- Theatrical release poster
- Directed by: Michael Curtiz Vittorio De Sica (uncredited)
- Screenplay by: Walter Bernstein
- Based on: Olympia by Ferenc Molnár
- Produced by: Carlo Ponti; Marcello Girosi;
- Starring: Sophia Loren; Maurice Chevalier; John Gavin; Angela Lansbury; Milly Vitale; Roberto Risso; Isabel Jeans; Tullio Carminati;
- Cinematography: Mario Montuori
- Edited by: Howard A. Smith
- Music by: Alessandro Cicognini; Robert Stolz;
- Distributed by: Paramount Pictures
- Release dates: March 16, 1960 (Italy); December 16, 1960 (United States);
- Running time: 97 minutes
- Countries: United States; Italy;
- Languages: English Italian

= A Breath of Scandal =

1960 film

A Breath of Scandal (released as Olympia in Italy) is a 1960 American/Italian international co-production romantic comedy-drama film directed by Michael Curtiz, based on the stage play Olympia by Ferenc Molnár. It stars Sophia Loren, Maurice Chevalier, and John Gavin, with Angela Lansbury, Milly Vitale, Roberto Risso, Isabel Jeans and Tullio Carminati. The film is set at the turn of the 20th century and features lush Technicolor photography of Vienna and the countryside of Austria. The costumes and lighting were designed by George Hoyningen-Huene. Loren disagreed with Curtiz's direction, so director Vittorio De Sica was hired to reshoot certain scenes with Loren after hours without Curtiz's knowledge.

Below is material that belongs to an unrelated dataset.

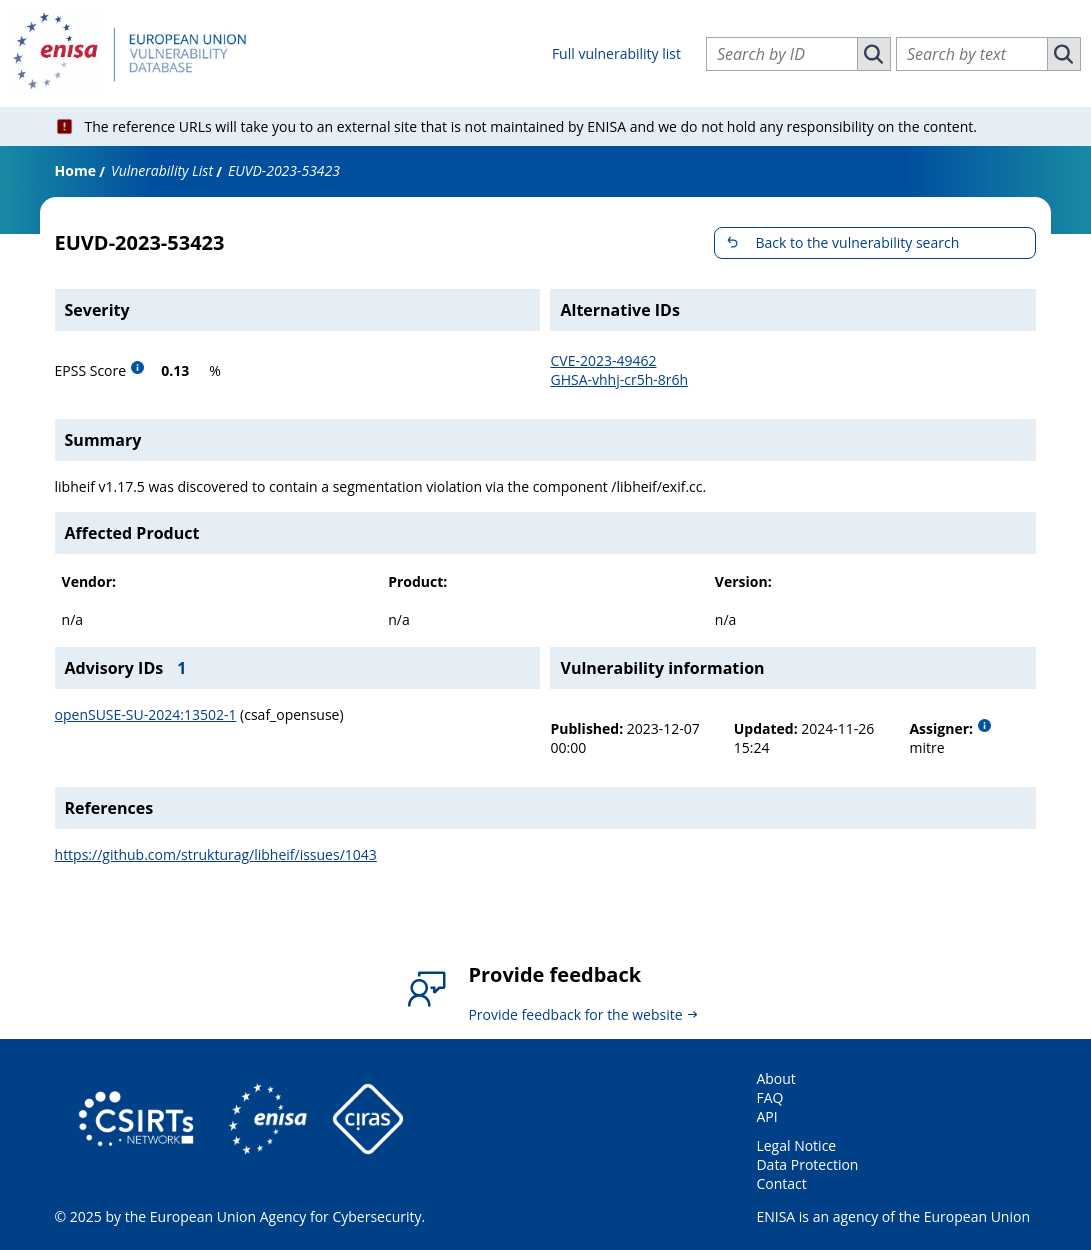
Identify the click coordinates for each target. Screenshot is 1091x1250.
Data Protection (807, 1164)
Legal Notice (796, 1145)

Molnár's 1928 play was also the basis of the 1929 MGM film His Glorious Night.

==Plot==
In 1907, the widowed Princess Olympia of the Austro-Hungarian Empire has been banished from the imperial court to her late husband's country estate. The bored princess spends her time improving her rifle marksmanship by using flowers, statues and the postman as her targets. When she tires of that, as an expert equestrian as well as an expert markswoman, she rides a wild stallion to her hunting lodge. On the way, she is thrown from her mount by the appearance of an automobile driven by American mining engineer Charlie Foster. Intrigued with Charlie, Olympia feigns injury and keeps her royal heritage a secret from him, for Charlie believes her to be a peasant. Treating her with first aid, Charlie lends her his own pajamas but mistakenly gives her a sleeping pill with a glass of wine that sends Olympia into a deep sleep.

Waking in Charlie's pajama top, but not the bottom, Olympia fears the worst has happened and flees home, where news has arrived that she is able to return to the imperial court in Vienna and is to be married to Prince Ruprecht of Prussia. She is reunited with Charlie, who has come to visit her father about mining and refining bauxite in the empire. Her rival Countess Lina is determined to ruin Olympia's life by informing the imperial chamberlain Count Sandor of Olympia's scandalous conduct with the American.

==Cast==
- Sophia Loren as Princess Olympia
- Maurice Chevalier as Prince Philip
- John Gavin as Charlie Foster
- Angela Lansbury as Countess Lina
- Isabel Jeans as Princess Eugénie
- Tullio Carminati as Albert
- Milly Vitale as can-can girl
- Carlo Hinterman as Prince Ruprecht
- Roberto Risso as Aide-de-camp
- Friedrich von Ledebur as Count Sandor
- Adrienne Gessner as Amelia

==Production==
The film was one of three that Loren was obligated to make under her contract with Paramount. It was a coproduction between Paramount and producers Carlo Ponti and Marcello Girosi. Filming began on June 1, 1959, in Vienna.

==Reception==
In a contemporary review for The New York Times, critic Bosley Crowther called A Breath of Scandal "an utterly foolish lot of nothing" and wrote:The most scandalous thing about "A Breath of Scandal" ... is the fortune squandered in it upon a slip of an idea. Thousands of dollars worth of costumes, buckets of pseudo-Habsburg jewels, indoor and outdoor settings at some of Vienna's most regal palaces and a cast headed up by Sophia Loren, John Gavin and Maurice Chevalier are tossed away on a skinny fable. ... And to think that so much scenery and costumes, in color, was spent on so much absolute twaddle. Well, as they say in the picture, the Emperor shall hear of this!